> **Required task A**
Edit the listing lines from the one holding "Sort table by SEO Difficulty header text" through the one holding "pos(875,205)", both included, replacing "Vitals" with "Metrics" and keeping everything else the same. Return only those lines, without the pictures.
- - -
Beastie Boys give fans a shot at capturing concert on film
Friday, March 31, 2006
Pioneering hip-hop heroes the Beastie Boys take the standard concert film in a new direction "Awesome: I . . . Shot That," which opens today at the Cedar Lee Theatre in Cleveland Heights (see review page 10). The hyperactive, entertaining documentary was filmed at an October 2004 concert at Madison Square Garden in band's hometown of New York and features a parade of Beastie hits. The group handed digital video cameras to 50 audience members, collected the footage and then edited the best bits into a frenetic whole. Beastie Boy Adam "MCA" Yauch directed the film under the pseudonym "Nathaniel Hornblower."

We talked with Yauch, Mike "Mike D" Diamond and Adam "Ad-rock" Horovitz a few weeks ago while they were in Austin, Texas, promoting the movie at South by Southwest, a major movie, music and interactive entertainment festival.

Plain Dealer: You guys are accustomed to having a lot of eyeballs on you when you are performing. But did having 50 people filming you with digital cameras have any impact on the show as you performed it?

Mike D: Actually, it had very little impact on the performance. For us, in the course of a whole tour, we won't have a lot of nervous energy except for maybe the very first show of the tour and then when we play in New York. For us, New York City and Madison Square Garden are a big deal. We can't escape that mentality in a sense because I grew up going to see the circus there. When we walk into any other sports arena in any other town it's just generic. I will say that as the show was happening, there were a few times when I stopped and said, "Dammit! This show is being filmed. I [expletive] this up!" There were little things. But the New York vibe affected it much more. The other thing is that it was people with hand-held video cameras. It's not like we had a big, boom camera swinging around almost knocking your head off.

What was it like editing this film? Just logging all the video had to be a nightmare.

MCA: There wasn't a whole lot of logging. We loaded in all the video and digitized it. It was 61 different angles with the stuff that was up in the truss and on the DJ. We just tried to sync it up as best we could. Sometimes we had to slow things down or chop things up to get them to sync. We did three different cuts. The film editors each took 20 cameras. They did a cut. And then I looked at those different cuts and took some of the best parts of those and then started working on it from there.
- - -
> **Required task B**
Set down the entire Beastie Boys interview word for word.

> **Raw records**
- - -
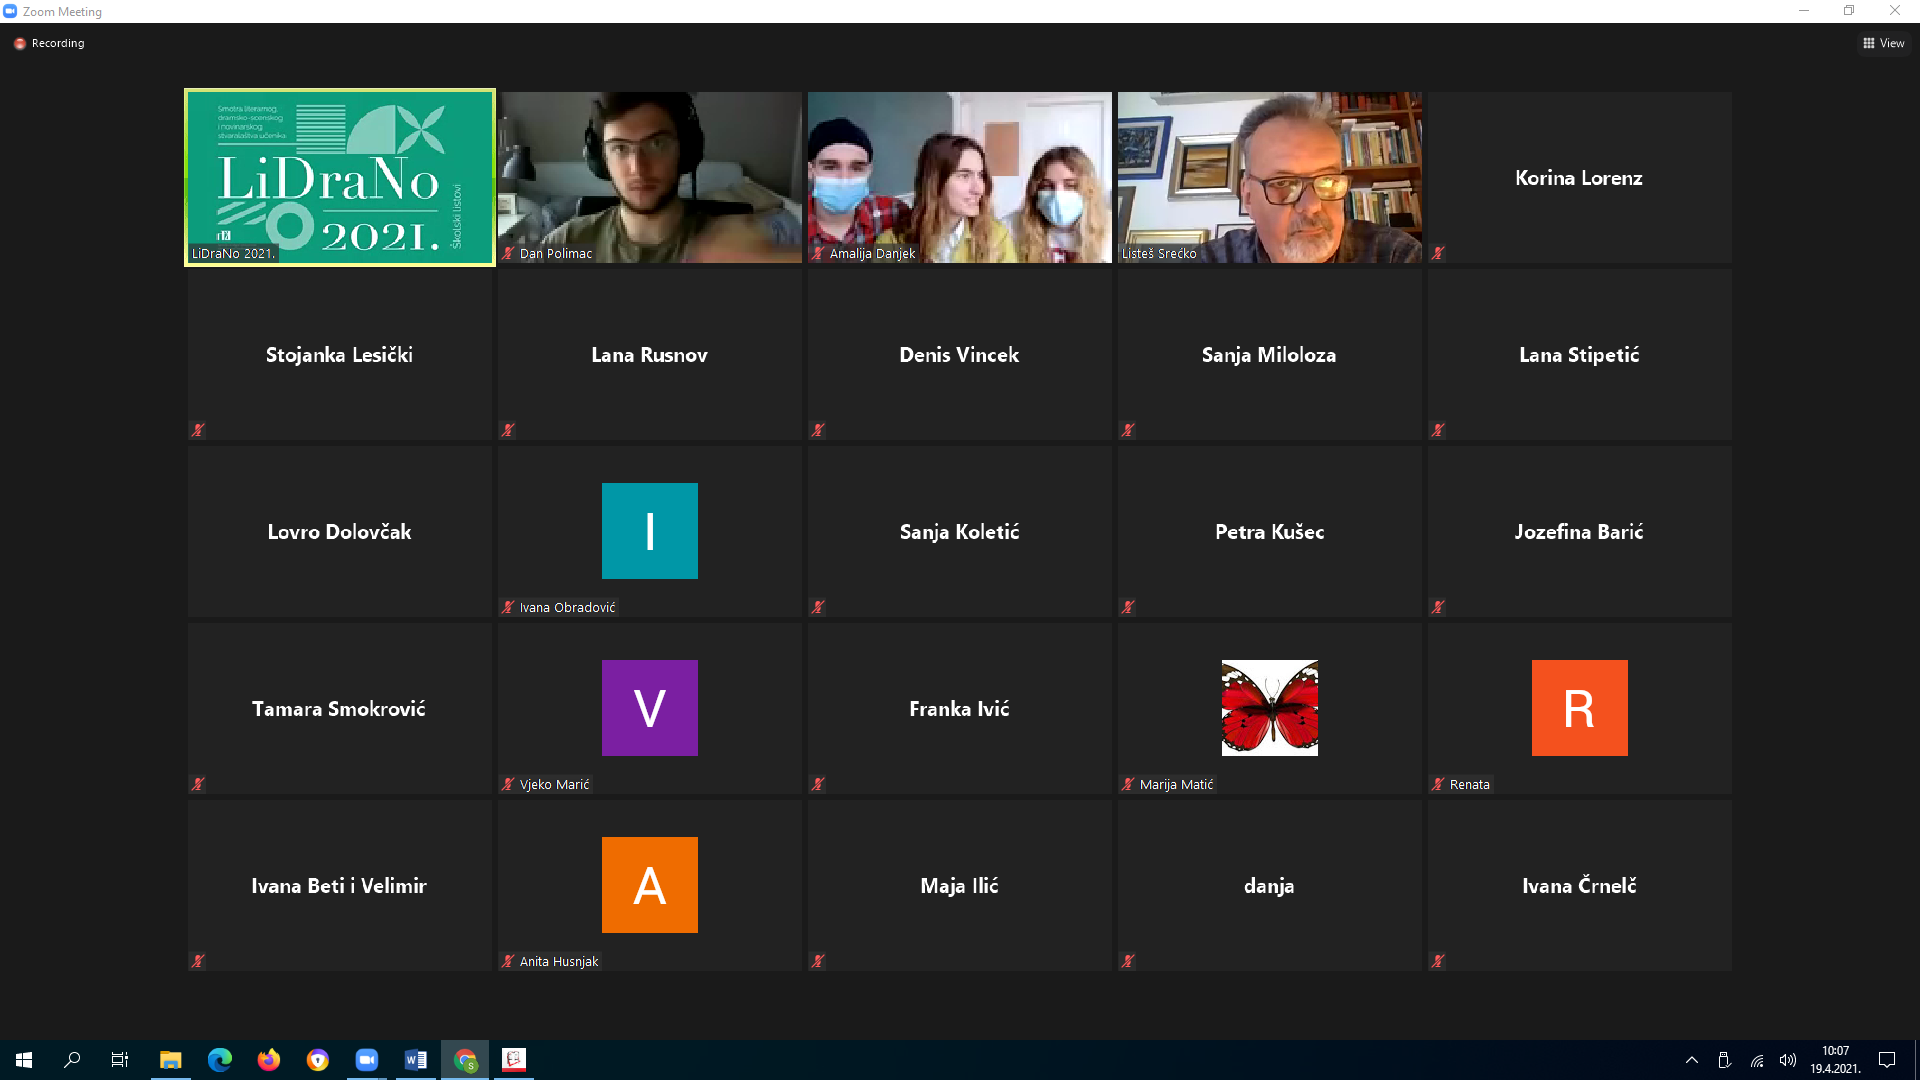1920x1080 pixels.
Task: Open Microsoft Word in taskbar
Action: click(416, 1060)
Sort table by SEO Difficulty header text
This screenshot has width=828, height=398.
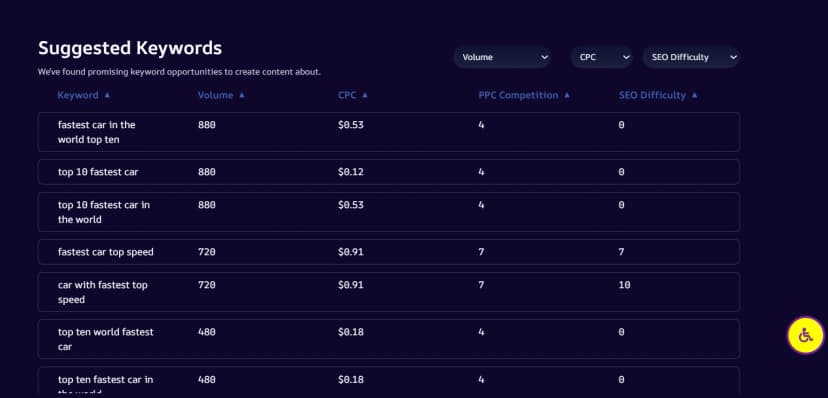(652, 95)
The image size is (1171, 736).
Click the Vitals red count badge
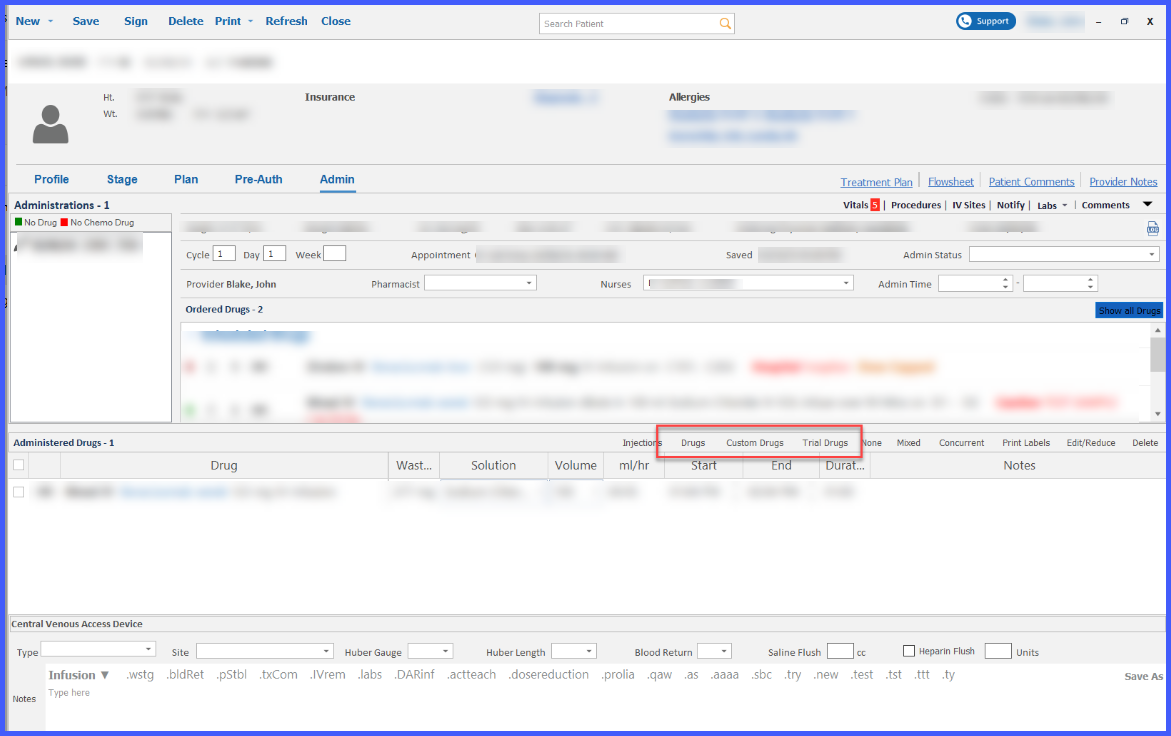pos(875,205)
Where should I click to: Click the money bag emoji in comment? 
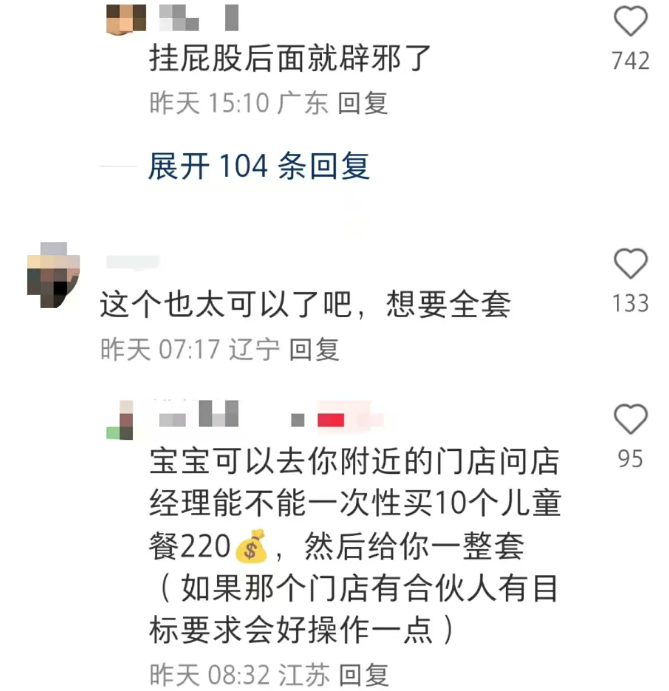click(x=251, y=546)
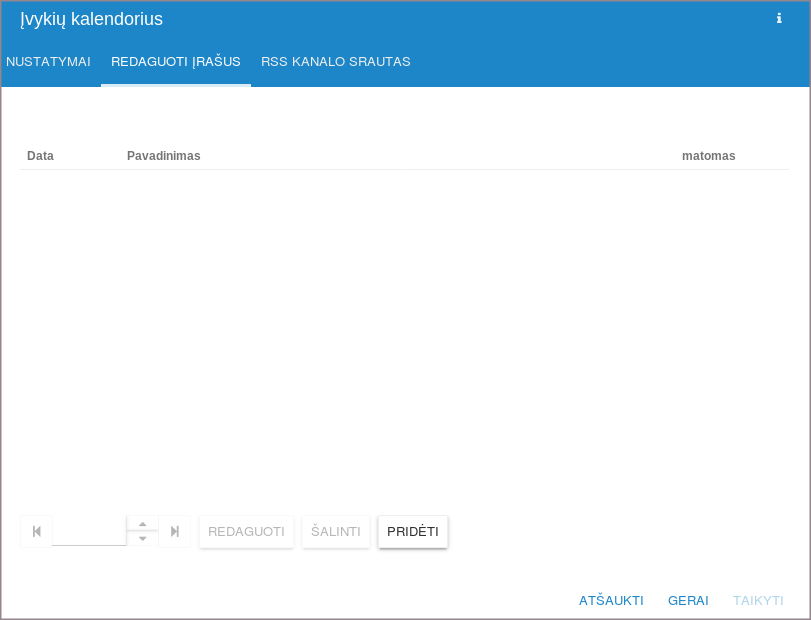Focus the page number input field
Viewport: 811px width, 620px height.
click(x=89, y=532)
- - -
> **Task output A**
Sort table by SEO Difficulty header text
This screenshot has width=828, height=398.
(652, 95)
The image size is (1171, 736).
Click the Metrics red count badge
pos(875,205)

> **Task output B**
Beastie Boys give fans a shot at capturing concert on film
Friday, March 31, 2006
Pioneering hip-hop heroes the Beastie Boys take the standard concert film in a new direction "Awesome: I . . . Shot That," which opens today at the Cedar Lee Theatre in Cleveland Heights (see review page 10). The hyperactive, entertaining documentary was filmed at an October 2004 concert at Madison Square Garden in band's hometown of New York and features a parade of Beastie hits. The group handed digital video cameras to 50 audience members, collected the footage and then edited the best bits into a frenetic whole. Beastie Boy Adam "MCA" Yauch directed the film under the pseudonym "Nathaniel Hornblower."

We talked with Yauch, Mike "Mike D" Diamond and Adam "Ad-rock" Horovitz a few weeks ago while they were in Austin, Texas, promoting the movie at South by Southwest, a major movie, music and interactive entertainment festival.

Plain Dealer: You guys are accustomed to having a lot of eyeballs on you when you are performing. But did having 50 people filming you with digital cameras have any impact on the show as you performed it?

Mike D: Actually, it had very little impact on the performance. For us, in the course of a whole tour, we won't have a lot of nervous energy except for maybe the very first show of the tour and then when we play in New York. For us, New York City and Madison Square Garden are a big deal. We can't escape that mentality in a sense because I grew up going to see the circus there. When we walk into any other sports arena in any other town it's just generic. I will say that as the show was happening, there were a few times when I stopped and said, "Dammit! This show is being filmed. I [expletive] this up!" There were little things. But the New York vibe affected it much more. The other thing is that it was people with hand-held video cameras. It's not like we had a big, boom camera swinging around almost knocking your head off.

What was it like editing this film? Just logging all the video had to be a nightmare.

MCA: There wasn't a whole lot of logging. We loaded in all the video and digitized it. It was 61 different angles with the stuff that was up in the truss and on the DJ. We just tried to sync it up as best we could. Sometimes we had to slow things down or chop things up to get them to sync. We did three different cuts. The film editors each took 20 cameras. They did a cut. And then I looked at those different cuts and took some of the best parts of those and then started working on it from there.